La vera scoperta della prima ricognizione di Accatino è Dick Ket, dimenticato e isolato olandese che persegue un realismo magico fortemente analitico, variante della Nuova oggettività tedesca, tradotta nella dimensione visionaria, ossessiva, spavalda eppure antiretorica. Il suo realismo è carico di mistero, di simboli, di allusioni. È un realismo così radicale da farsi visionario, senza deformazioni, senza intepretazioni.

Nella nuova serie Accatino dà spazio ad artisti eccentrici, fuori anche dalle linee prevalenti dell’arte occidentale. È il caso del giapponese Harue Koga, che a inizio Novecento scopre l’arte occidentale, e anziché fare il monaco, come vorrebbe il padre, capo di un importante santuario, corre di nascosto al porto di Tokyo per comprare dai marinai le riviste europee, che legge e ritaglia. Ma anche di Eric Hebborn. Il re dei falsari della seconda metà del XX secolo, trovato morto a Roma in circostanze misteriose. Perché solleva chiaramente il tema del nostro tempo, tra vero, falso, verosimile. Ma nessuna ragione di merito o di censo induce Accatino a una gerarchia di giudizi e preferenze. Anche quando intercetta talenti veri come Hannah Höch, la più ragionevole dadaista, gli interessa metterla a confronto, senza rivalità, con altri solitari eccentrici. Ma la Höch è una capofila del movimento dadaista, l’unica donna inclusa nella prima fiera internazionale Dada.

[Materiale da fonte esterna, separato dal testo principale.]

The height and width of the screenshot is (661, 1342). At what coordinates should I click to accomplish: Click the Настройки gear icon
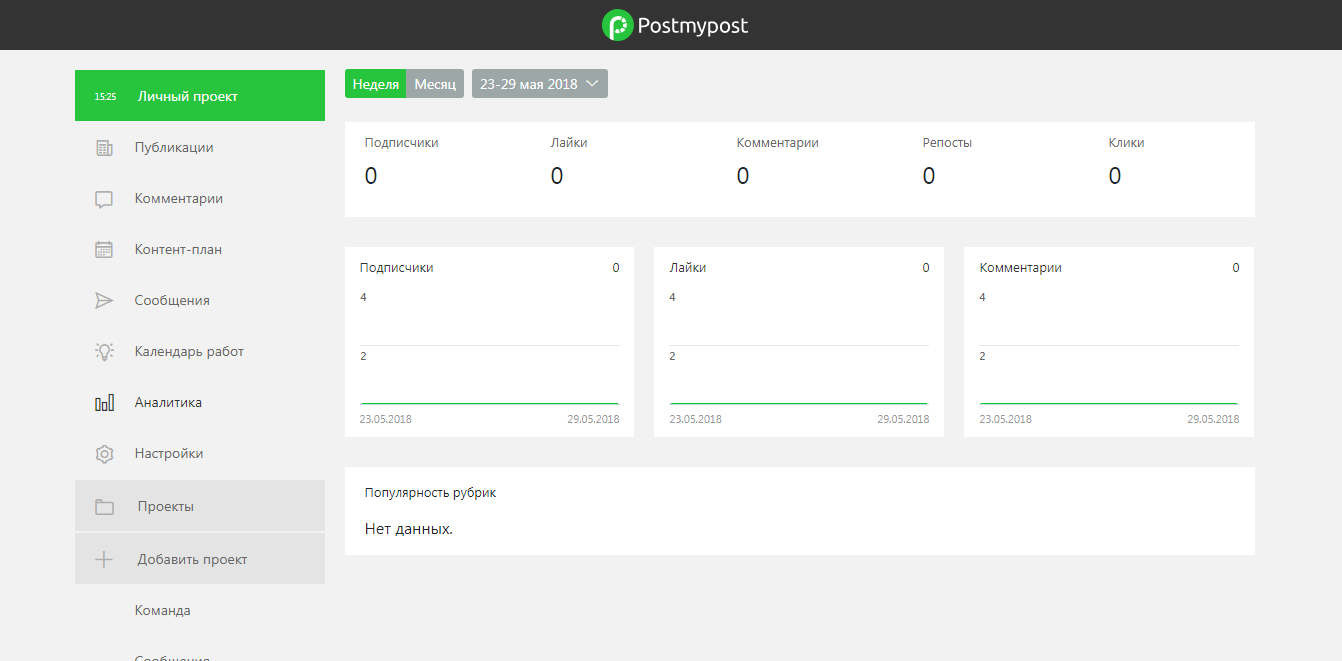point(104,454)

I materiali utilizzati dalla Höch, sia pittorici che testuali, provenivano in parte da opuscoli tecnici e fotografie private, ma soprattutto da riviste illustrate. Molti dei suoi amici artisti lasciarono il Paese dopo la presa di potere dei nazisti, ma Hanna, pur essendo stata bollata come «culturalmente bolscevica» e nonostante il divieto di esporre, rimase in Germania in un sorta di autoemarginazione. Rischiando la vita, nella sua casa di Berlino, realizzò l’archivio dell’opera dei dadaisti. Una impresa fondamentale che rese possibile la scoperta di questo gruppo dopo la fine della Seconda guerra mondiale.

Accatino fa lentamente coincidere le sue predilezioni con una storia dell’arte da riscrivere. Sara allora il tempo di Pietro Ghizzardi, Antonio Ligabue, Gianfilippo Usellini, Lorenzo Alessandri, Astolfo de Maria, Pietro Gaudenzi, Enrico Colombotto Rosso, Gustavo Foppiani, Riccardo Tommasi Ferroni, Carlo Guarienti, Arturo Nathan e tanti altri, rimossi e dimenticati.